Augustino ou l’illumination est l’ultime chapitre du cycle Soifs de la grande Marie-Claire Blais, disparue en novembre dernier. Publié chez Boréal, ce long fragment sortira en librairie le 27 septembre. Il sera précédé d’un spectacle hommage en ouverture du Festival international de la littérature le 23 septembre.

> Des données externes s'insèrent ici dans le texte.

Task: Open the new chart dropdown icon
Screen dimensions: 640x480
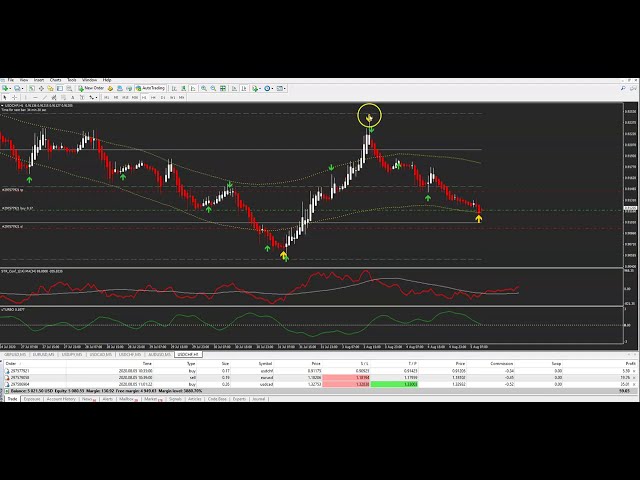Action: click(x=8, y=88)
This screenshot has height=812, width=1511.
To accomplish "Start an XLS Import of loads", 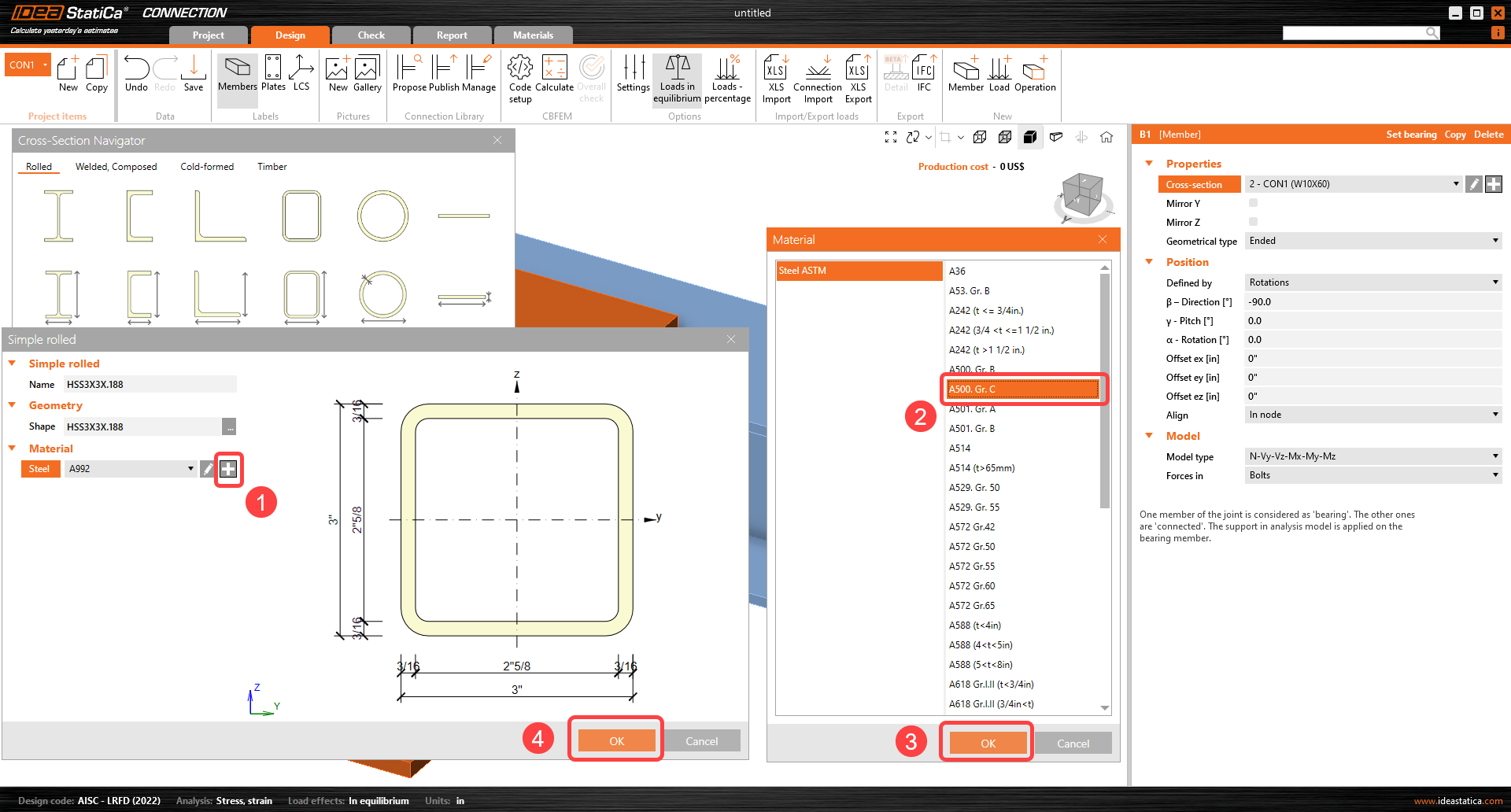I will (776, 76).
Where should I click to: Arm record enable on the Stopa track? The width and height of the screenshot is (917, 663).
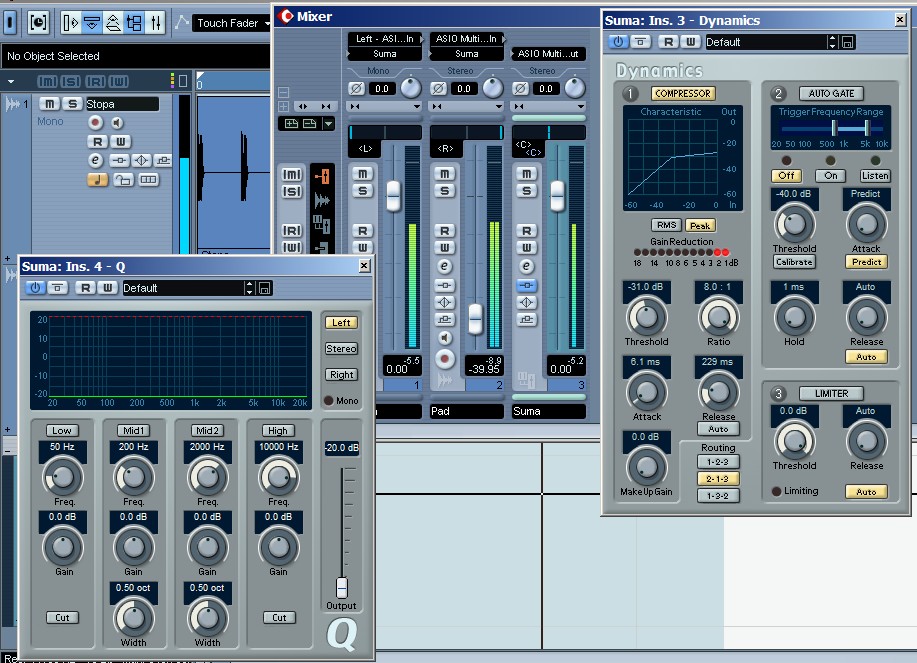click(x=96, y=122)
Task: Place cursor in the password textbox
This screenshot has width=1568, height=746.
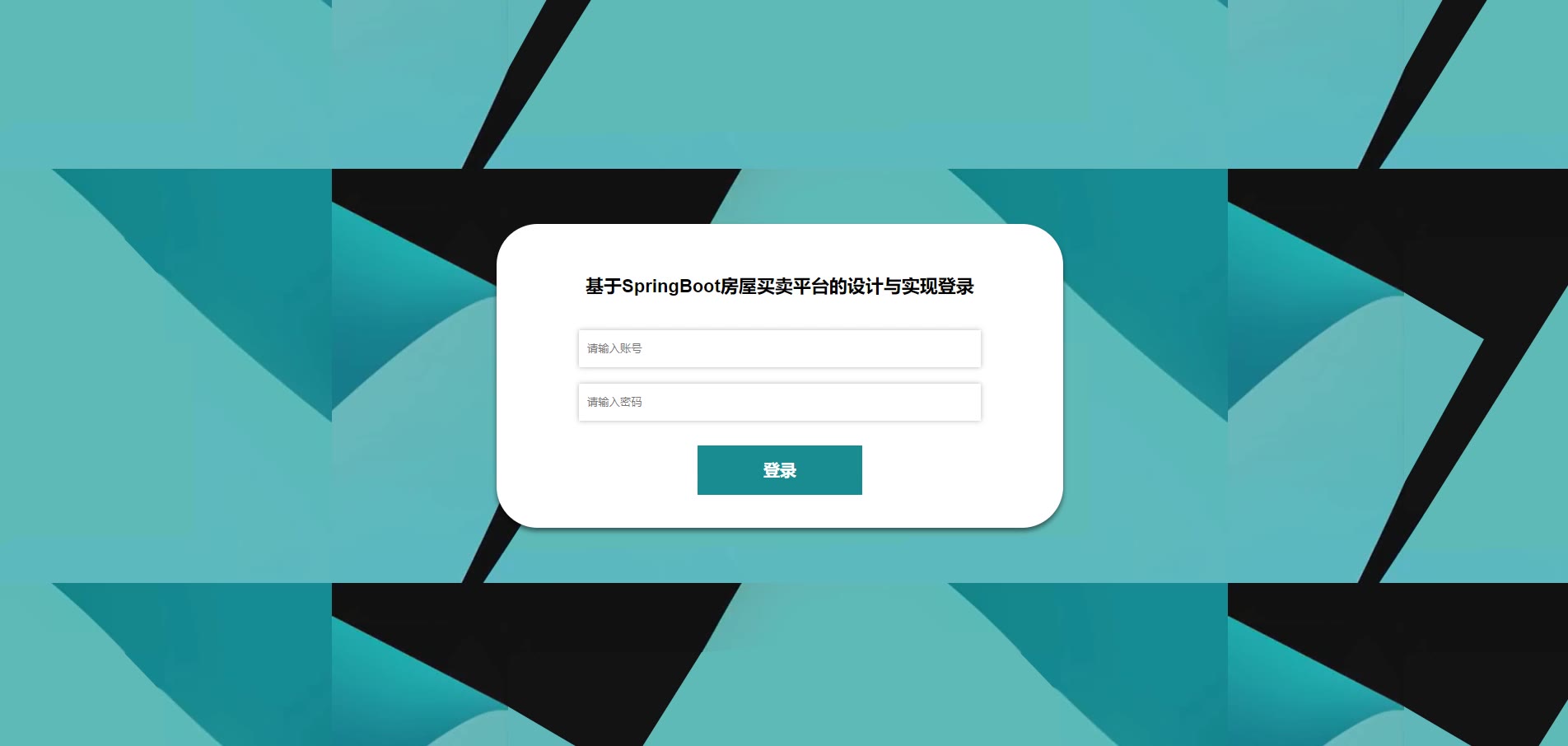Action: [779, 402]

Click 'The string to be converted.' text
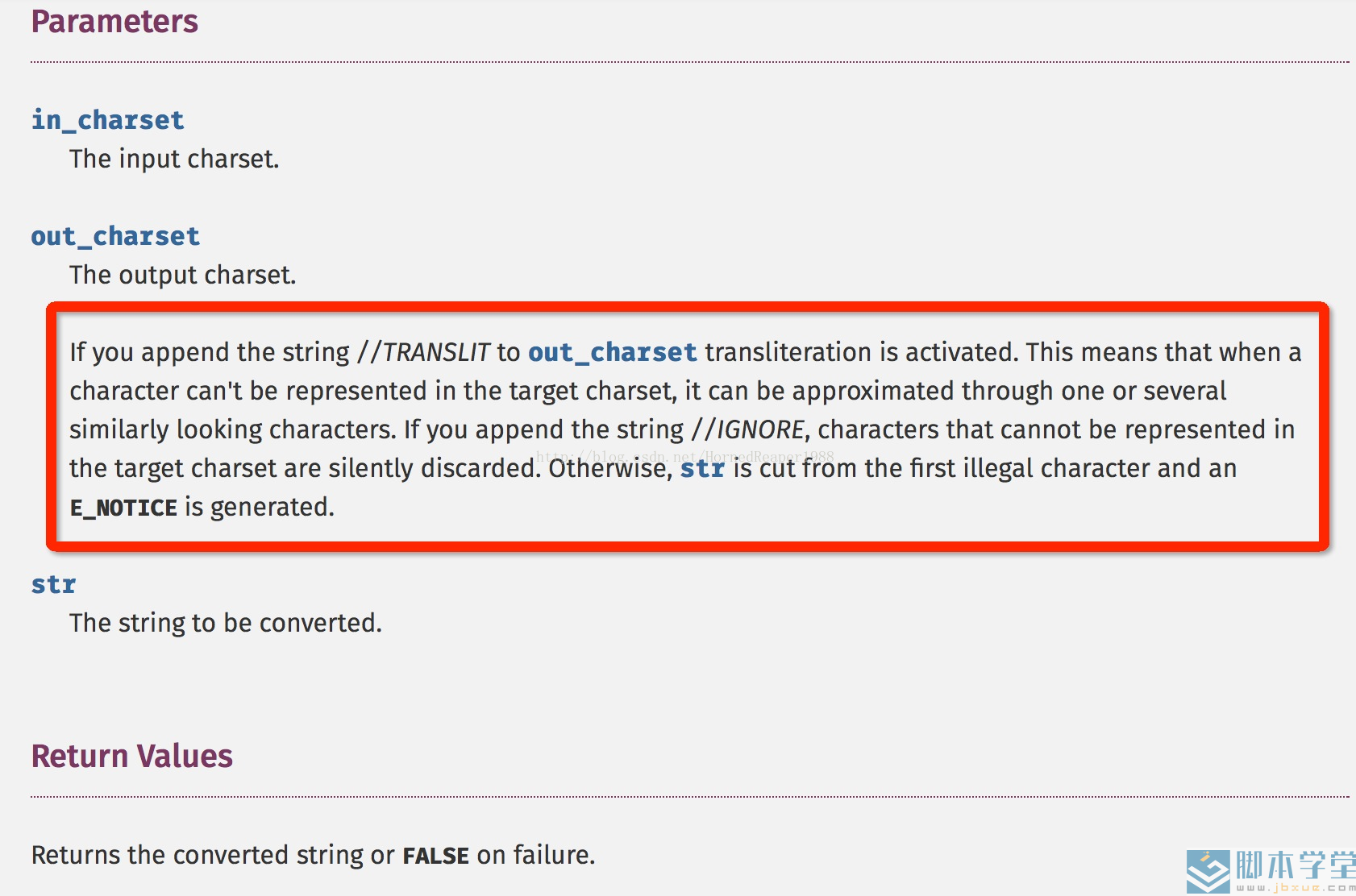pyautogui.click(x=226, y=623)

Marie-Claire Blais écrivait toujours quand la mort est venue la faucher le 30 novembre dernier. Augustino ou l’illumination aurait été le 12e roman du cycle Soifs entamé en 1995.

Le personnage apparaît dans le quatrième titre de la série, Naissance de Rebecca à l’ère des tourments, mais lui et les autres continueront de vivre, comme leur créatrice, à travers les traductions ainsi qu’un lectorat toujours grandissant.

La dernière phrase du roman inachevé, « il était encore leur roi », sans point final, laisse place à interprétation. Comme si l’écrivaine nous faisait un dernier clin d’œil, invitant à la lecture ou à la relecture de Soifs, monument littéraire hors catégorie.

« La série Soifs est infinissable, tellement c’est en dialogue avec l’actualité. Il n’y avait que la mort pour arrêter Marie-Claire. C’est un très beau texte, notamment pour sa réflexion sur la mort et l’après-mort ainsi que sur la guerre, une idée prophétique si on pense à l’Ukraine », note son éditeur chez Boréal, Jean Bernier.

Il savait que l’écrivaine revenait ici sur la vie d’Augustino, écrivain adolescent à la Rimbaud, envolé par la suite en Inde pour aller aider les plus démunis. C’est avec l’accord de la famille de Marie-Claire Blais que Boréal a pu faire de ce livre son testament littéraire. Et quel testament !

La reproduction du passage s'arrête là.